The zoo estimates that she's in her mid-40s. After rejecting a series of males, she fell for Mimbo and gave birth, in 1992, to the first gorilla ever born at the zoo. The zoo dubbed the baby Mirithi, Swahili for "prince." Two other babies followed: Kumbuka ("remember" in Swahili) in 1996 and Anju (American Indian for "one that comes from the heart") in 2001. The kids are reared, so now the 300-pound Zakula gets to spend her days lounging and staring back at the people who gawk at her between the thick glass panels. She loves grapes and bananas, takes arthritis medicine daily and drinks prune juice to keep her regular.
And you thought Zsa Zsa was old! Slightly older are ediacara, the first known multicellular organisms that lived in the Precambrian seas 560 million years ago. These fossils were first discovered in South Australia in the late-1940s. They now reside, quite quietly and serenely, in Carnegie Museum of Natural History's invertebrate paleontology collection, although they are not currently on display.

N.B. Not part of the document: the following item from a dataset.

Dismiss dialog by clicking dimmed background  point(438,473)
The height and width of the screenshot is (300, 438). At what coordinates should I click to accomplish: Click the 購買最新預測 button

The first appearance of the name of the city can be found in a letter Gen. John Forbes wrote to William Pitt on Nov. 27, 1758, two days following the taking of Fort Duquesne from the French. In this letter, Forbes used the spellings "Pittsbourgh" and "Fort Du Quesne." As a Scot, Forbes pronounced the city "Pitts-burro," as in "Edin-burro" for Edinburgh. When the name of the city was incorporated in March 1816, a printer's error omitted the "h," though the original charter included it. (We don't know what happened to the "o.") In 1890, the U.S. Board on Geographical Names decided that the "h" would be dropped from all towns and cities ending with "burgh." Even back then, Pittsburghers were made of steel; they vehemently protested the decision and the board restored the "h" in 1911.
OLDEST BOOK PUBLISHED WEST OF THE ALLEGHENIES: Modern ChivalryNo, it wasn't a Judith Krantz novel or a Jackie Collins potboiler. It was the third volume of Judge Hugh Brackenridge's Modern Chivalry, printed in 1793. Brackenridge - he founded the Pittsburgh Academy, now the University of Pittsburgh - was considered the pop novelist of his day. Modern Chivalry is a rambling satirical novel widely considered the first important fictional work about the American frontier. One critic said the book was "to the West what Don Quixote was to Europe." When the final volume was written in 1815, historian and writer Henry Adams called it "a more thoroughly American book than any written before 1833." The man who printed Modern Chivalry? John Scull, whose name can be found elsewhere in this story since he was both the first postmaster and the printer of the first newspaper.